Nowadays, when we talk about Walt Disney & co., the staggering namesake multinational company quickly resurfaces in our minds, the sly merchandising, various puppets and figurines, the laughable TV series that led to the success of "icons" like Miley Cyrus, the Jonas Brothers... basically, the entire commercial-capitalistic circus that arose from a simple, trivial scribble of an anthropomorphized rat and evolved over eighty years with additional assorted characters, feature films, great classics, fairy tale adaptations, and today's wonder factory oscillating between Duckburg, McDonald's, and the Disneyland Resorts of Paris and Orlando.

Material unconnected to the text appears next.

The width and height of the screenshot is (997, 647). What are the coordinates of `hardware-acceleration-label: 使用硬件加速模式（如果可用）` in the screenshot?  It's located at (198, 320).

Yet, at least during the earthly existence of the excellent Walt, one could perceive the authentic genuineness, basic, lucid, sober, and natural of Mickey Mouse and his cartoon friends, although already confined within the seminal corporation willed by the patron. Cinema was not a bland product of unbridled entertainment, 3D, the glasses, and the digital-real virtuality were not even nesting in the most remote and "Kubrickian" neurons of the most ardent and resolute utopians. Cartoon also meant learning, lesson, teaching: a simple and very straightforward alternative to the inkwell and the beech desk where the hero of the moment who saves the world and fulfills the enchanted princess's dream puts away sequins and magic wands and addresses the young viewer, acting as a "teacher" with the same dose of sympathy and humor as the great feature films.

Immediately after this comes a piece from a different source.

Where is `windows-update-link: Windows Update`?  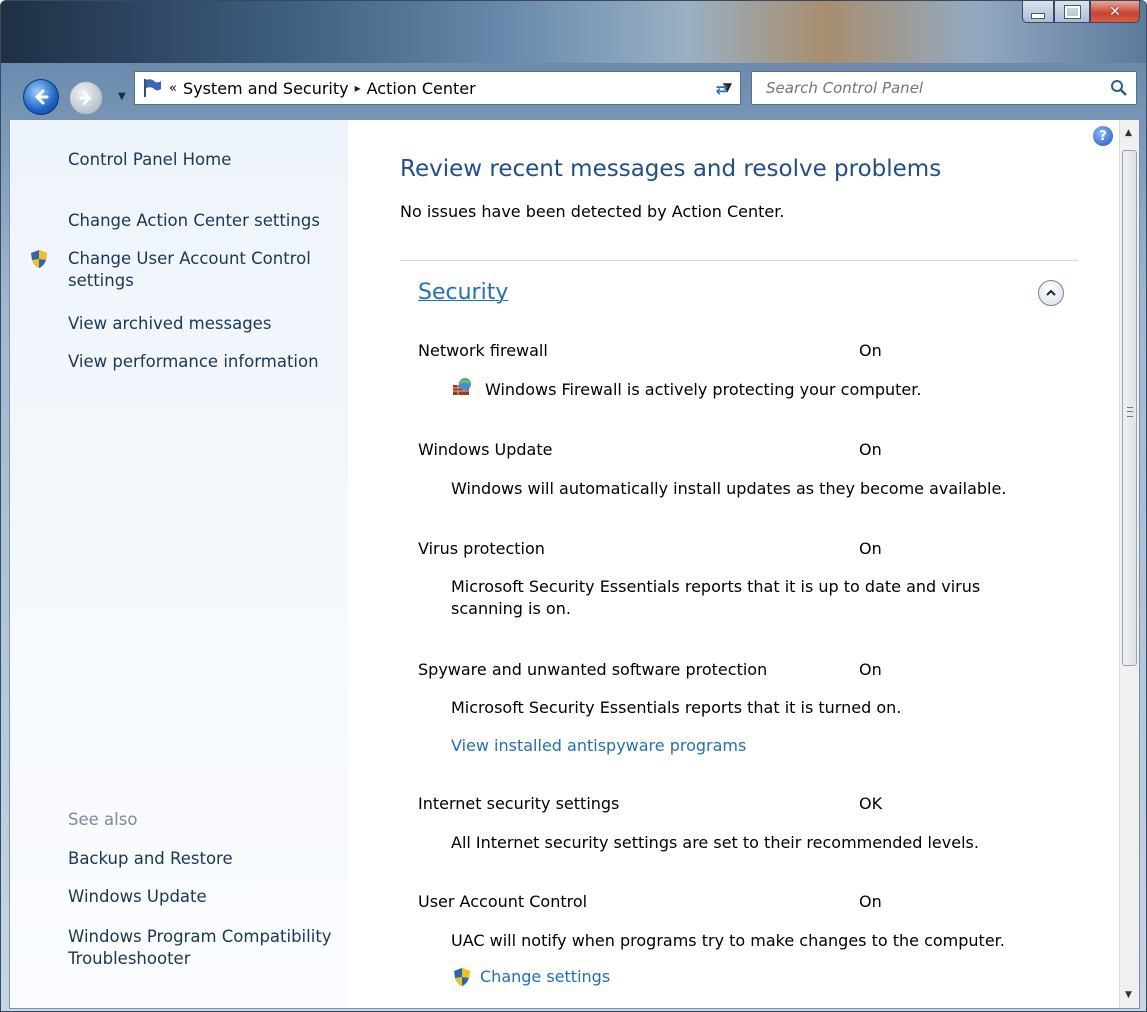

According to me (and not only me), the character of Donald Duck is far more compelling than the "rodent" counterpart: much less amiable and benevolent than dear Mickey Mouse, with that touch of ironic and satirical politically-incorrect, our Donald is probably the Disney character who best manages to combine seriousness, topicality, and comedy, forging a perfect mix of balance and sincerity, albeit "animated". He fully demonstrates this, for instance, in Donald in Mathmagic Land, a short film for educational and cognitive purposes that attempts to introduce all Disney fans to mathematics, a sort of audiovisual aid to textbooks and abacuses that could remain relevant even in the 2.0 reality of Facebook.

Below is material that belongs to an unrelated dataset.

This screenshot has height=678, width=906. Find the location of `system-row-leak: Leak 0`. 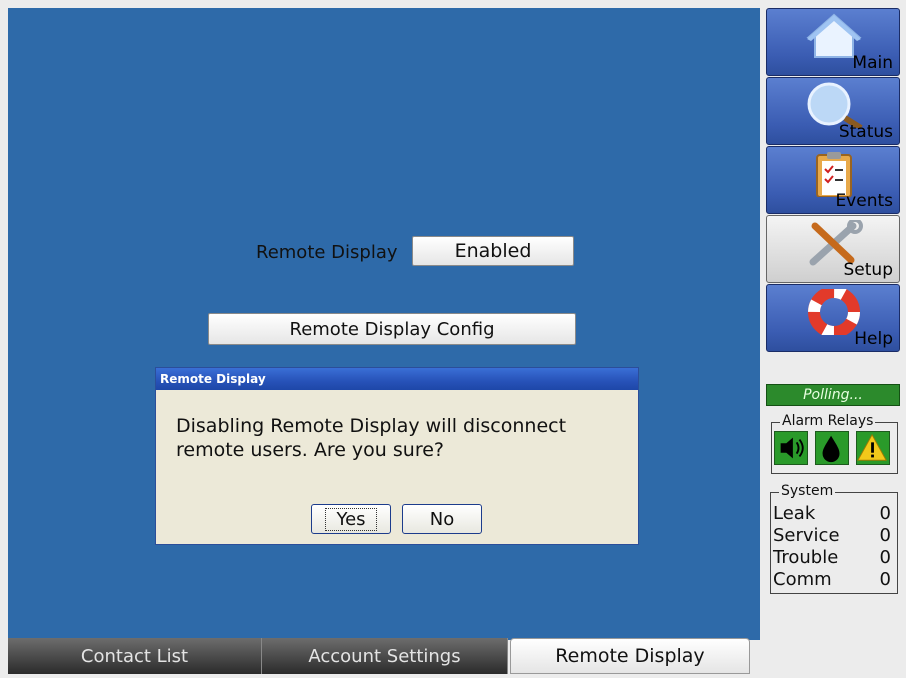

In this (master)piece, Donald, in the guise of a pseudo-poacher armed with a gun and a safari hat, enters a forest of numbers, living pencils playing tic-tac-toe, cascades of multiplication tables, and geometrically squared stones. Feeling lost in such a bizarre location, he is aided by the spirit of adventure who dissuades him from abandoning the "forest" of calculations, which the duck deemed "stuff for nerds." The first step of this learning is Ancient Greece, where Donald explores the Pythagorean relationship between music and mathematics and becomes a member of the Pythagorean Brotherhood; subsequently, the discussion shifts to the five-pointed star, the golden section, the golden rectangle, and their related consequences in classical, medieval, and modern art, as well as in nature. Again, it moves to games, with the mathematical-geometric rules for chess, baseball, rugby, billiards, and carom. Finally, the mind as an extraordinary propeller for theoretical abstraction that, starting from forms and assumptions, realizes the most fascinating engineering. Under the impetus of the investigative spirit and the resolute mathematics, the "doors" of the future can thus be opened.

Donald and mathematics: irrationality tempered and resized by rationality, the animal becoming intelligent and a proponent of ideas, concepts, and fantasies: here's Disney of the "real" cartoon applying his creations to educational learning, to everyday utility, to the science of yesterday, today, and tomorrow. Anyone devoid of judgments and evaluations a priori, cannot help but endorse the ardent splendor of the "golden age" without too much embellishment and digital-virtual convolutions, dense with real intentions.

From here, a faint tear for the good old times (gone) by. Au Revoir.